START RECORDS TO PROCESS

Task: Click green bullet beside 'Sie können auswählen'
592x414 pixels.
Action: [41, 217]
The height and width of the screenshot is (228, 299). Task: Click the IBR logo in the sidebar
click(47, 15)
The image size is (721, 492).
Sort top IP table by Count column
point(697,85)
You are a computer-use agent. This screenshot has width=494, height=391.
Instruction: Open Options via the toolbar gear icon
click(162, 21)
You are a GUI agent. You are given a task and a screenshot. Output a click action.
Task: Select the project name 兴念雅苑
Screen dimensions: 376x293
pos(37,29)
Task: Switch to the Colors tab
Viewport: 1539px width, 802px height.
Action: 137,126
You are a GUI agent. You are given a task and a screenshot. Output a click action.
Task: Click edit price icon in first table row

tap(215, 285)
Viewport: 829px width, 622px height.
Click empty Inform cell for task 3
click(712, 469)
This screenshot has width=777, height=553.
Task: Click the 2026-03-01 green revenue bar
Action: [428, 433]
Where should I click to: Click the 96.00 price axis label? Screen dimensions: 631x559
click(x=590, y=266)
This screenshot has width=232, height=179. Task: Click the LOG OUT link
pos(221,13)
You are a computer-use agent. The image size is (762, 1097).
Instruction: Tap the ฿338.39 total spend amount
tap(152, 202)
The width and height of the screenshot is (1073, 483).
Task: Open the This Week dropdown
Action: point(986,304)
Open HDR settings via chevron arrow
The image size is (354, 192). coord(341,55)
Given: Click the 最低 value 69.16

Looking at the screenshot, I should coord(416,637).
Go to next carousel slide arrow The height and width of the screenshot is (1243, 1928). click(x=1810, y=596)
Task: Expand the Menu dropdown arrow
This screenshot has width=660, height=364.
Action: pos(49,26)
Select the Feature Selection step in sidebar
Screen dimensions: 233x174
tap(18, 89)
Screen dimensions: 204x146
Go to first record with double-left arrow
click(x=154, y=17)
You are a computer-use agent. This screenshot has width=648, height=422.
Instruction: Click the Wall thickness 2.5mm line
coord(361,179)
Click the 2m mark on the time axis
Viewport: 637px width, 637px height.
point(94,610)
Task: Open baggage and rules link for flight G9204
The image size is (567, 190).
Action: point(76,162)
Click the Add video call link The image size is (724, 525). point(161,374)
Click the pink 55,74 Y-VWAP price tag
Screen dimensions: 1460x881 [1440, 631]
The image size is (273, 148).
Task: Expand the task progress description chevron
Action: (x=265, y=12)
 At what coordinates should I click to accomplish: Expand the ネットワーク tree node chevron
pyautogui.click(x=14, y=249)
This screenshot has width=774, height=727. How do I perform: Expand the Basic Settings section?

END RECORDS TO PROCESS

• EXERCISE BRIEF
Copy all lines of the preceding data that hold the word "agent".

• ANSWER SECTION
You are a computer-use agent. This screenshot has width=494, height=391.
You are a GUI agent. You are given a task and a screenshot. Output a click action.
You are a GUI agent. You are given a task and a screenshot. Output a click action.
You are a computer-use agent. The image size is (762, 1097).
You are a computer-use agent. This screenshot has width=648, height=422.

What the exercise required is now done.